The method for measuring the particle velocity according to the above. And a photographing means for photographing a multi-exposure shadow photograph of the jet, the photographing means comprising: a means for irradiating light to a jet, which is ejected from the jetting means and containing solid particles in a fluid; Means for taking in an image containing at least two particle images presumed to be the same particle from the taken shadow photograph and performing image processing; means for calculating a moving distance of the particle from the image of the particle; An image processing device comprising: means for calculating the velocity of the solid particles based on the determined moving distance and the photographing interval. 4. The image processing apparatus further comprises means for marking and specifying an image of a particle assumed to be the same particle taken into the image processing means, and a position of each of the marked particle images.

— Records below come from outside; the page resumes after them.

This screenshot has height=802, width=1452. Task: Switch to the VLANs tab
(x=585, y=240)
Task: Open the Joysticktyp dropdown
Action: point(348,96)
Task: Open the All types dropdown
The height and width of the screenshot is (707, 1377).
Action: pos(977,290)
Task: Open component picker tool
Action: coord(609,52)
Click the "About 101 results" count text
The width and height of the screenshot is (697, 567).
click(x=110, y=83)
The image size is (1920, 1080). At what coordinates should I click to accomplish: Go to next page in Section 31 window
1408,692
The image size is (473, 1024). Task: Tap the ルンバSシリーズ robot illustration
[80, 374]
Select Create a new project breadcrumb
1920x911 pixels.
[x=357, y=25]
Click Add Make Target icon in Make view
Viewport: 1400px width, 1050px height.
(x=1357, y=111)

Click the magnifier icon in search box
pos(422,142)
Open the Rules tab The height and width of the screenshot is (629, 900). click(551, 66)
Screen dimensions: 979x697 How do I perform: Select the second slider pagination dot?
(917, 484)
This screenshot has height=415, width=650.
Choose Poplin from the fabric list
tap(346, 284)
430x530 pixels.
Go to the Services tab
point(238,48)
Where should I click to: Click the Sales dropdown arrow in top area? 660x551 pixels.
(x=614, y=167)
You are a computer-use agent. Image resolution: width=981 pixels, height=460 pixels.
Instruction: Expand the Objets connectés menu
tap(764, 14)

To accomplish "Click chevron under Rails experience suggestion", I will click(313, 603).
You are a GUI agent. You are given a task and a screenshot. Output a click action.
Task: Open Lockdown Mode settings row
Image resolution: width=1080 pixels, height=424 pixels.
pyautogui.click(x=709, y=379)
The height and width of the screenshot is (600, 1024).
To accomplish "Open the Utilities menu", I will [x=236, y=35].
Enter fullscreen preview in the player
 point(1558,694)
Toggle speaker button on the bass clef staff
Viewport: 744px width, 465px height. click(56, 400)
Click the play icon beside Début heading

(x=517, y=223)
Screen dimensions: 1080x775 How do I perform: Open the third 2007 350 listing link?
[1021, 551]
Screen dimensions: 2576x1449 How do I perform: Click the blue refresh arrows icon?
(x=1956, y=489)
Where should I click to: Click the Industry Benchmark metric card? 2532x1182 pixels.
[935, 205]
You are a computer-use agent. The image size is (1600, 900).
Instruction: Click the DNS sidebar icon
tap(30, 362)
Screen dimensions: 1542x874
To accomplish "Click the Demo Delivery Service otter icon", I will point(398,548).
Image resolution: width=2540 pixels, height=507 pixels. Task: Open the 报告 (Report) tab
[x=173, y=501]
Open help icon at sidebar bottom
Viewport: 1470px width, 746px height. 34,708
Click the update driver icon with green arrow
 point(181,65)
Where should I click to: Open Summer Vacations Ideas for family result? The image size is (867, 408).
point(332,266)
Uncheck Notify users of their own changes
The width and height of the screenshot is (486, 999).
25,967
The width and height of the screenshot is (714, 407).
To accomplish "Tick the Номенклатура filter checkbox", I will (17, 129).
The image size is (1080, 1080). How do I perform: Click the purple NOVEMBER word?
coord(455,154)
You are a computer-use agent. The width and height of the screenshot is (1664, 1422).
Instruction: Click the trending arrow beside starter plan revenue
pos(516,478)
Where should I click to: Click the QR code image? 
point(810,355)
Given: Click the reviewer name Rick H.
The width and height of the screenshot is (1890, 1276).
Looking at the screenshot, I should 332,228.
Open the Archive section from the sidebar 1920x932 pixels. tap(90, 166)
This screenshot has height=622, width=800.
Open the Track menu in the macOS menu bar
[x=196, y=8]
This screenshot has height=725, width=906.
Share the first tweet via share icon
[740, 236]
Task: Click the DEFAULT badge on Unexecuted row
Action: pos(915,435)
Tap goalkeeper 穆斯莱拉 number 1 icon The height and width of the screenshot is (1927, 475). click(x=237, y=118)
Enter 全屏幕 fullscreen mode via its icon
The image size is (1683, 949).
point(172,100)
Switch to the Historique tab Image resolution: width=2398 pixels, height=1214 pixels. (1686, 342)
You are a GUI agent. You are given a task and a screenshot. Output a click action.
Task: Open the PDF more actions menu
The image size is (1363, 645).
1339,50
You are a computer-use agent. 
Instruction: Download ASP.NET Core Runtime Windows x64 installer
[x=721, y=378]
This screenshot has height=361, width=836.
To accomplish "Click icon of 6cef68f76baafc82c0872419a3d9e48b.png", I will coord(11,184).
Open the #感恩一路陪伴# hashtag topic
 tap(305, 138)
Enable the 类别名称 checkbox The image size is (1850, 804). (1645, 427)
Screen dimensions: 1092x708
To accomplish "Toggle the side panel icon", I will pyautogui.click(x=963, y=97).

Means for calculating data, and from the calculated position data of each particle image,
The particle velocity measuring device according to claim 3, further comprising: means for calculating a moving distance of an axial component and an orthogonal component of the jet of the particles and a rotation angle. 5. A transparent case, wherein said jetting means is fixed to said transparent case, and said light irradiating means and photographing means are arranged outside said transparent case. The particle velocity measuring device according to claim 4. 6. A treatment material for colliding the jet flow is provided below the jet flow, and a baffle plate inclined in the direction of the jet flow in the direction of scattering the solid particles is provided. The particle velocity measuring device according to claim 5.